Thanks man. Just for further information, I'm following the methods section of two similar systematic reviews (extracts below) so my thinking is kind of based on what they've detailed as to be logical when facing this challenge (i.e. different research papers reporting efficacy in different statistical ways):
So one article giving me good data in an effectsize way for what I'm interested in would be this:
Then there are a selection of articles giving what I think to be effect size data in a different way (McNemar), like this one:
And then there are less useful articles reporting efficacy in ways like this:
1 - Each study was examined for the question(s) which it addressed and relevant pre- and post-therapy data were extracted.We computed statistical significance for the pre- and post- treatment scores using the McNemar’s change test (p < 0.05, Seigel & Castellan,1988).3 There were two primary reasons for performing the statistical computations. Some studies failed to report any statistical measure (e.g., Faroqi & Chengappa, 1996; Gil & Goral, 2004; Khamis, Venkert-Olenik, & Gil, 1996). A few other studies reported parametric statistical tests whose assumptions of normality and independence were not met by the study design and data. McNemar’s change test is a non-parametric test for paired nominal measures such as accuracy data, and has been used by several aphasiologists to compute statistical significance of treatment-induced changes in behavioral scores (Faroqi-Shah, 2008; Rochon, Laird, Bose, & Scofield, 2005). The use of a consistent statistical measure makes comparisons of statistical significance across studies more valid.
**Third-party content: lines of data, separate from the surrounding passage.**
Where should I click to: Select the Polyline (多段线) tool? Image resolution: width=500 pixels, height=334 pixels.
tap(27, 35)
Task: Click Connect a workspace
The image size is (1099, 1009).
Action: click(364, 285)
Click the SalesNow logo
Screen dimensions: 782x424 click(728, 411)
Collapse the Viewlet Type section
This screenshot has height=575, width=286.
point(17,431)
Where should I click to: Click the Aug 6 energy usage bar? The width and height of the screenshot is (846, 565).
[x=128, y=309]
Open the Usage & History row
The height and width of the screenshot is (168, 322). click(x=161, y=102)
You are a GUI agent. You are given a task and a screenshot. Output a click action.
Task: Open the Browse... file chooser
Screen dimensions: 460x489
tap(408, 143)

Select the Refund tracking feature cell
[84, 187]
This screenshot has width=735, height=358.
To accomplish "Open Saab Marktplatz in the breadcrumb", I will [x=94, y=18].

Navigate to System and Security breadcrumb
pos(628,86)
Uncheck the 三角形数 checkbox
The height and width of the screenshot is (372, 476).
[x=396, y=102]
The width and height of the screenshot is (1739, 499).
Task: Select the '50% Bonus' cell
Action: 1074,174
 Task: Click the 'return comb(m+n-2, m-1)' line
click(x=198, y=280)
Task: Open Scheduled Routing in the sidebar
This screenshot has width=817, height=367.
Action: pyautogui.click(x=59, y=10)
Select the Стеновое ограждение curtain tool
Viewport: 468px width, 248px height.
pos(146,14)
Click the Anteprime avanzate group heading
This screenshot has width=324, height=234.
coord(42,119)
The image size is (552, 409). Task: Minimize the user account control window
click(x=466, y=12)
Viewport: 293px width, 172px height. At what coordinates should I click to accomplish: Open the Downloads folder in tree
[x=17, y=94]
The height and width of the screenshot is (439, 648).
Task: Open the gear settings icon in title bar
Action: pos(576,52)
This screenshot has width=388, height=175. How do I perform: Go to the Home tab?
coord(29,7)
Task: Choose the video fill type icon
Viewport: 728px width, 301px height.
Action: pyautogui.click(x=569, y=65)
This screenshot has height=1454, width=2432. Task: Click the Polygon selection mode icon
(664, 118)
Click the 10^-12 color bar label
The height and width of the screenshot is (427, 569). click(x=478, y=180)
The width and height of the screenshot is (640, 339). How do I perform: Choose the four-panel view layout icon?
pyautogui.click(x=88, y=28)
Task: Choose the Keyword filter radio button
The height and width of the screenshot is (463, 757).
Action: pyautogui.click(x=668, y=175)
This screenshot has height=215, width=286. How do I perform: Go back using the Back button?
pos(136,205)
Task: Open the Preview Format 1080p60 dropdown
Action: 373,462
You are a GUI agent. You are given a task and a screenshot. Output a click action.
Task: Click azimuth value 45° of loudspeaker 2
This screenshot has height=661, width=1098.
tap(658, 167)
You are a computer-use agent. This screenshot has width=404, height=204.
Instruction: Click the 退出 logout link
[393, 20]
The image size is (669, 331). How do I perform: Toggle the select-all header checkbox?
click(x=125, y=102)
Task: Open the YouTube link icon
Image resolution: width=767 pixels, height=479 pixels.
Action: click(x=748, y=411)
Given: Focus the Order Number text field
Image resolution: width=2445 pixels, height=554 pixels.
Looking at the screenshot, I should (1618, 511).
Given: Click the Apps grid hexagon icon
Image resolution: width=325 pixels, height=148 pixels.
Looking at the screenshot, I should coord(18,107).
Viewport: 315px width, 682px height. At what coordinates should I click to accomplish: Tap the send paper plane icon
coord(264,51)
2 - As well as describing the treatment outcomes of included studies, the clinical efficacy of SFA was determined by calculating effect sizes. Effect sizes could be calculated only in those studies that reported sufficient data. To calculate, it was necessary to determine the individual values for the pretreatment and posttreatment phases for each set of trained items. Cohen’s d statistic was used to calculate effect size as described by Busk and Serlin (1992). The magnitude of change in performance was determined according to the benchmarks for lexical retrieval studies described by Beeson and Robey (2006). The benchmarks were 4.0, 7.0, and 10.1 for small, medium, and large effect sizes, respectively. Where Cohen’s d could not be calculated, the percent of nonoverlapping data (PND) was calculated. PND is the most widely used method of calculating effect size in single case experimental designs (Gast, 2010; Schlosser, Lee, & Wendt, 2008). PND is the percentage of Phase B data points (the treatment phase) that do not overlap with Phase A data points (baseline or no treatment). To determine the magnitude of effect, benchmarks put forth by Scruggs, Mastropieri, and Casto (1987) were used. PND scores higher than 90% were considered to demonstrate a highly effective treatment, PND of 70%–90% were interpreted as a moderate treatment outcome, and PND scores of 50%–70% were considered a questionable effect. PND scores less than 50% were interpreted as an ineffective intervention because performance during intervention had not affected behavior beyond baseline performance.